How to use AI: Mauricio Santillana gave an algorithm accurate models to analyze data 

Santillana, director of Northeastern’s Machine Intelligence Group for the Betterment of Health and the Environment, tested models that foretell upsurges of the disease in 180 locations around the world.

Mauricio Santillana shown sitting at a desk and typing on his laptop.
Mauricio Santillana, physics professor and director of Northeastern’s Machine Intelligence Group for the Betterment of Health and the Environment. Photo by Matthew Modoono/Northeastern University

In order to predict when and where deadly dengue fever outbreaks would occur, Mauricio Santillana had to train a new co-worker.

Santillana, a professor of physics and director of Northeastern’s Machine Intelligence Group for the Betterment of Health and the Environment, tested models that foretell upsurges of the disease in 180 locations around the world. But to do this analysis manually would not have provided the timely data Santillana was seeking.

The project, to provide public health officials with an accurate three-month forecast of where and when dengue outbreaks would occur, was an ideal application of machine learning, Santillana says.

“It’s purely teaching the machine to act as an additional team member,” he says. “Now we have enough knowledge that we can tell the machine, ‘Do this for us and experiment massively.’”

Mauricio Santillana shown standing against a wall.
“It’s purely teaching the machine to act as an additional team member,” says Mauricio Santillana. Photo by Matthew Modoono/Northeastern University

What Santillana and his colleagues told the machine was to understand what an accurate prediction looked like. They gave the algorithm accurate models from a period of a few years and asked it to analyze that data. This is what is called the training period.
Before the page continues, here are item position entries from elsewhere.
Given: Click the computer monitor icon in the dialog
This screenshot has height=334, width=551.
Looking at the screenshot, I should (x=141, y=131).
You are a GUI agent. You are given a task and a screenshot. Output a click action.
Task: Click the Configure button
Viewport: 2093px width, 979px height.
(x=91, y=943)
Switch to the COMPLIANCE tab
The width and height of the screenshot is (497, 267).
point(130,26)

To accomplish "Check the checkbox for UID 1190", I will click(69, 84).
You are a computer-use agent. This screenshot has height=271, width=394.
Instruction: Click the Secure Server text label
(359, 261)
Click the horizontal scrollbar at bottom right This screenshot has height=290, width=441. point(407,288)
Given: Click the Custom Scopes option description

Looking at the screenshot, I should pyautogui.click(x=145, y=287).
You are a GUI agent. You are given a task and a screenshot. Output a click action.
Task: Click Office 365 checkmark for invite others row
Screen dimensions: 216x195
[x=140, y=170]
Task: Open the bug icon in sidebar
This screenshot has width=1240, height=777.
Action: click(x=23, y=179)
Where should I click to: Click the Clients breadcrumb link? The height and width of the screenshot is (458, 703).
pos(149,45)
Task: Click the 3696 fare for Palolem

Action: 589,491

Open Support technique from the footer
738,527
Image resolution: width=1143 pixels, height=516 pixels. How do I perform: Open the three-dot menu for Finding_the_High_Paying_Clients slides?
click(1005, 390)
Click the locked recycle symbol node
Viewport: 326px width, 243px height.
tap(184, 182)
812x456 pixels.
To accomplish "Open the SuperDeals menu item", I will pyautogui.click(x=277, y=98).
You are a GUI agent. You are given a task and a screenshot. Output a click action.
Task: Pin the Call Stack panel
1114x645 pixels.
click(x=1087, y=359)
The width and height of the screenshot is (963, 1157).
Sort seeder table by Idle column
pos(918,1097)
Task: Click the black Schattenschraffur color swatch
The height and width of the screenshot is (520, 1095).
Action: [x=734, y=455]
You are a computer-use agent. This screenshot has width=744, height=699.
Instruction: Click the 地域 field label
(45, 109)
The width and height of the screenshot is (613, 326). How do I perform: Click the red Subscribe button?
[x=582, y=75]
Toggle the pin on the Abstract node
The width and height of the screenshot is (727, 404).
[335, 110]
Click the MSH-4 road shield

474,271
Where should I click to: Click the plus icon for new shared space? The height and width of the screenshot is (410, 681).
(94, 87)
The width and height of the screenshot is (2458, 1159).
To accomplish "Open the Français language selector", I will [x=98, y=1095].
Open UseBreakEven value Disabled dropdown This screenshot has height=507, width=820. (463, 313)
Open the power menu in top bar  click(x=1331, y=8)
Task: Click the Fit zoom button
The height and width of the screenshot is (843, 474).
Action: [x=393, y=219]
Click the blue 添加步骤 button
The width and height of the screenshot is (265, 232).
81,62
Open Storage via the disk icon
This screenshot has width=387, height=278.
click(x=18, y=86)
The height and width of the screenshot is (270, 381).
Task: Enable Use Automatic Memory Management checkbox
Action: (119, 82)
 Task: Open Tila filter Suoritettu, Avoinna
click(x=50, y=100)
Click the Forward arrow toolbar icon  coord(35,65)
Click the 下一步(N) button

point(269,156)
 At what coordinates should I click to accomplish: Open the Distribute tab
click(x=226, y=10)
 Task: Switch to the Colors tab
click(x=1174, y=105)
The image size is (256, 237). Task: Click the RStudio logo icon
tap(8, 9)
“We told the machine, ‘We would like you to produce something of this quality,’” he says. “We’re going to give you a collection of methods that you can test and, of those, choose the one that delivers what we need.”

This training and testing had to be done for each regional location, he says. Adding to the complexity of the task, different regions have different ways of reporting dengue cases. Some countries don’t even have reliable funding for tests for diagnosis confirmations.

For a human to process these diverse streams of data would have been “a nightmare,” Santillana says. But with machine learning on his team, Santillana could give the algorithm a task and it would be done in a few hours.

“It would take a human years of processing time,” he says. “But with the computer it happens overnight.”

Once the algorithm had correctly identified the most accurate forecast models from past outbreaks, Santillana’s team asked it to determine which model, or combination of models, was likely to be the most accurate for the following three months. The computational model they used is called an ensemble method.

The next step was to ask the machine to make real-time predictions of when and where dengue fever would break out, what is called a prospective study. The result was accurate 80% of the time.

“That’s the only way that you can build something that is trustworthy,” Santillana says.